§ **Your assignment**:
Please copy the whole plot summary below word for word.

§ **Supplied passage**:
┄┄┄┄┄┄

Serena finds a job as a production assistant while spending her summer in L.A. Nearing the end of the shoot of David O. Russell’s adaptation of The Beautiful and the Damned, Marshall, her supervisor, assigns her to complete his to-do list. Serena successfully completes the tasks, including picking up medical marijuana for the star of the movie, a task Marshall has added to get Serena fired since the star must remain sober during production. Serena takes responsibility for almost shutting down production and is offered a job by Jane, the movie’s producer. At a restaurant, Serena bumps into Ivy Dickens who ditches her job waitressing and her boyfriend Max to leave with Serena as Charlie Rhodes.

Nate and Chuck also arrive in Los Angeles, where Nate meets an older woman at a house party and Chuck starts making increasingly reckless decisions. Nate pretends to own the house where he, Chuck, and Serena attend a party to see how it feels to be someone else. Nate has sex with the unnamed older woman who then reveals herself to be the real owner of the house and kicks Nate out. After receiving his save-the-date for Blair and Louis’ wedding, Chuck jumps out of a building on to a stunt pad on the set of the film where Serena is working and crashes his motorcycle by driving too fast on a dangerous winding road, sustaining a large bruise to his torso.

Meanwhile, after spending the summer in Monaco, Blair returns to New York with Louis to hasten the preparation of her wedding while trying to conceal that she is pregnant. She battles with Louis’ mother Sophie about her wedding dress and bouquet. Blair is frustrated that Louis is not standing up to his mother.

┄┄┄┄┄┄

Stored items

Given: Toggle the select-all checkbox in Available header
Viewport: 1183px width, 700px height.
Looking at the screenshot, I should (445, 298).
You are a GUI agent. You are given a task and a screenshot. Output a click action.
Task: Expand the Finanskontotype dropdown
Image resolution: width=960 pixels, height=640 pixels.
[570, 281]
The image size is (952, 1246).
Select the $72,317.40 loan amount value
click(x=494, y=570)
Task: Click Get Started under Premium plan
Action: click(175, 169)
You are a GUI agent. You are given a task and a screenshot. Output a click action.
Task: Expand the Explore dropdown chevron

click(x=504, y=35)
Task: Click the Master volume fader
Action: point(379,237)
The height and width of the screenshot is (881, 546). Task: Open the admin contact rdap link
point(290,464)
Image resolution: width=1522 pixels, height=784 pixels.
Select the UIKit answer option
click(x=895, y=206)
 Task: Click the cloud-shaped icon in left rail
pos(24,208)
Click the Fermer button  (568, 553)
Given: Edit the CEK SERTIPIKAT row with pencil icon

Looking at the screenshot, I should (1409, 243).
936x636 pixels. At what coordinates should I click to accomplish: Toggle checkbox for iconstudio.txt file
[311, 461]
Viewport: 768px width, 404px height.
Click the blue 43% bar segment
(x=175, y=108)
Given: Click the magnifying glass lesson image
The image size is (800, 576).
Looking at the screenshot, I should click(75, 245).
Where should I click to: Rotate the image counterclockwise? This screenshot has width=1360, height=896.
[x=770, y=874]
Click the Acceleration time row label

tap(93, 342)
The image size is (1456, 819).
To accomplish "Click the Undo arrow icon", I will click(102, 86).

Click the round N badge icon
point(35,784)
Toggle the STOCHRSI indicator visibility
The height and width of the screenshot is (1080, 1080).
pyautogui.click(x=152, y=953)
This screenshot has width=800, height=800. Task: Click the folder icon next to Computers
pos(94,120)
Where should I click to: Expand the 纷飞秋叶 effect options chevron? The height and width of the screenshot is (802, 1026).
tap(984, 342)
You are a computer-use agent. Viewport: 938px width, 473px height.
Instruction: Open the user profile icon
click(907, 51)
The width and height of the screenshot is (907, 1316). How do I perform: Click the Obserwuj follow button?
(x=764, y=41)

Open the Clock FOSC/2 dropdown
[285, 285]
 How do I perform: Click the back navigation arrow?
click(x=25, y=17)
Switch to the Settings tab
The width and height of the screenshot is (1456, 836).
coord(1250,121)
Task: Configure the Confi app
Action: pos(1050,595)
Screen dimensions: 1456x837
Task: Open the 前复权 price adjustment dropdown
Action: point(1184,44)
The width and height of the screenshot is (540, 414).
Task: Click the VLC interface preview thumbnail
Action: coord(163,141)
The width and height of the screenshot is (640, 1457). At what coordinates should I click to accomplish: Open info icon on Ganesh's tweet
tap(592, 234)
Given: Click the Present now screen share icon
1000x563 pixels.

┄┄┄┄┄┄

§ **Worked solution**:
Serena finds a job as a production assistant while spending her summer in L.A. Nearing the end of the shoot of David O. Russell’s adaptation of The Beautiful and the Damned, Marshall, her supervisor, assigns her to complete his to-do list. Serena successfully completes the tasks, including picking up medical marijuana for the star of the movie, a task Marshall has added to get Serena fired since the star must remain sober during production. Serena takes responsibility for almost shutting down production and is offered a job by Jane, the movie’s producer. At a restaurant, Serena bumps into Ivy Dickens who ditches her job waitressing and her boyfriend Max to leave with Serena as Charlie Rhodes.

Nate and Chuck also arrive in Los Angeles, where Nate meets an older woman at a house party and Chuck starts making increasingly reckless decisions. Nate pretends to own the house where he, Chuck, and Serena attend a party to see how it feels to be someone else. Nate has sex with the unnamed older woman who then reveals herself to be the real owner of the house and kicks Nate out. After receiving his save-the-date for Blair and Louis’ wedding, Chuck jumps out of a building on to a stunt pad on the set of the film where Serena is working and crashes his motorcycle by driving too fast on a dangerous winding road, sustaining a large bruise to his torso.

Meanwhile, after spending the summer in Monaco, Blair returns to New York with Louis to hasten the preparation of her wedding while trying to conceal that she is pregnant. She battles with Louis’ mother Sophie about her wedding dress and bouquet. Blair is frustrated that Louis is not standing up to his mother.